Automation creates freedom: when routine tasks are handled by systems, engineers can work on problems that require human judgment.

Implications

  • Deployments are automated or do not exist (for production)

  • Infrastructure provisioning is automated via IaC

  • Incident notifications are automated via Alertmanager/PagerDuty

  • Certificate renewal, AMI patching, credential rotation are automated

OP2 – Infrastructure as Code First

Tagline: If it is not in Git, it does not exist.

Explanation

All infrastructure must be reproducible from code. Not "we mostly have IaC" – but "all infrastructure is IaC and manual changes are forbidden".

IaC First means: before the first resource is created, the Terraform code exists. It also means: if an emergency change is made manually, it is transferred into IaC within 24 hours.

Implications

  • Remote state with locking is the only accepted state strategy

  • Console access for infrastructure changes is restricted (SCP/IAM)

  • Drift detection is automated and alerts

  • Disaster Recovery is testable from IaC

OP3 – Observability Before Features

Tagline: Before a feature goes to production, it must be observable.

Explanation

A system that is not observable cannot be operated reliably. Observability is not an afterthought – it is a prerequisite for production operations.

"Observability before features" means: no new feature is deployed that does not emit structured logs, expose metrics, and integrate with the tracing infrastructure.

Implications

  • Observability requirements are part of the Definition of Done for every feature

  • Log format and trace ID propagation are defined in the service template

  • RED metrics (Rate, Errors, Duration) are configured for every service

  • Dashboards exist for every service before it receives critical traffic

OP4 – Fail Fast, Learn Faster

Tagline: Failures are not catastrophes – missing learning processes are.

Explanation

In complex distributed systems, failures are inevitable. The question is not whether a system will fail, but how quickly it is detected, how quickly it is restored, and what the organization learns from it.

Blameless Culture is the cultural foundation: if failures lead to punishment, they will be hidden. If failures lead to learning processes, they are openly communicated.

Implications

  • Every incident with user impact receives a postmortem

  • Postmortems are blameless – focus on systems, not people

  • Action items from postmortems are tracked in JIRA/GitHub

  • Repeat incidents of the same class are a leadership failure, not an engineering failure

OP5 – Minimize Toil

Tagline: Toil is the invisible enemy of operational excellence.

Explanation

Toil is manual, repeatable, automatable work with no lasting value. Toil is not overhead or unwanted work – it is specifically: repetitive, manual, without lasting effect, proportional to traffic growth.

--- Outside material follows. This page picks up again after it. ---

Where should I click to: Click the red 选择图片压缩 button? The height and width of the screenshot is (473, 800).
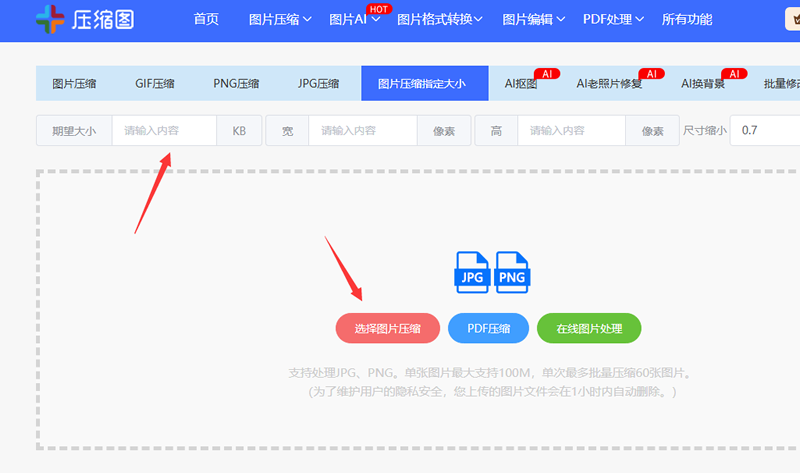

Google SRE defines the goal: less than 20% of engineering time should be spent on toil. When a team produces more toil than features, it is in the debt spiral.

Implications

  • Toil is measured: hours per week per engineer for manual tasks

  • Operational Debt Register catalogs all known toil sources

  • Automation of toil is an explicit sprint goal

  • On-call burden from toil is a team health indicator

OP6 – Safe by Default

Tagline: Deployment safety is not opt-in – it is the standard.

Explanation

Safe deployments are the default, not the exception. Progressive Delivery (Canary, Blue/Green, Feature Flags) is not optional for teams that deploy frequently.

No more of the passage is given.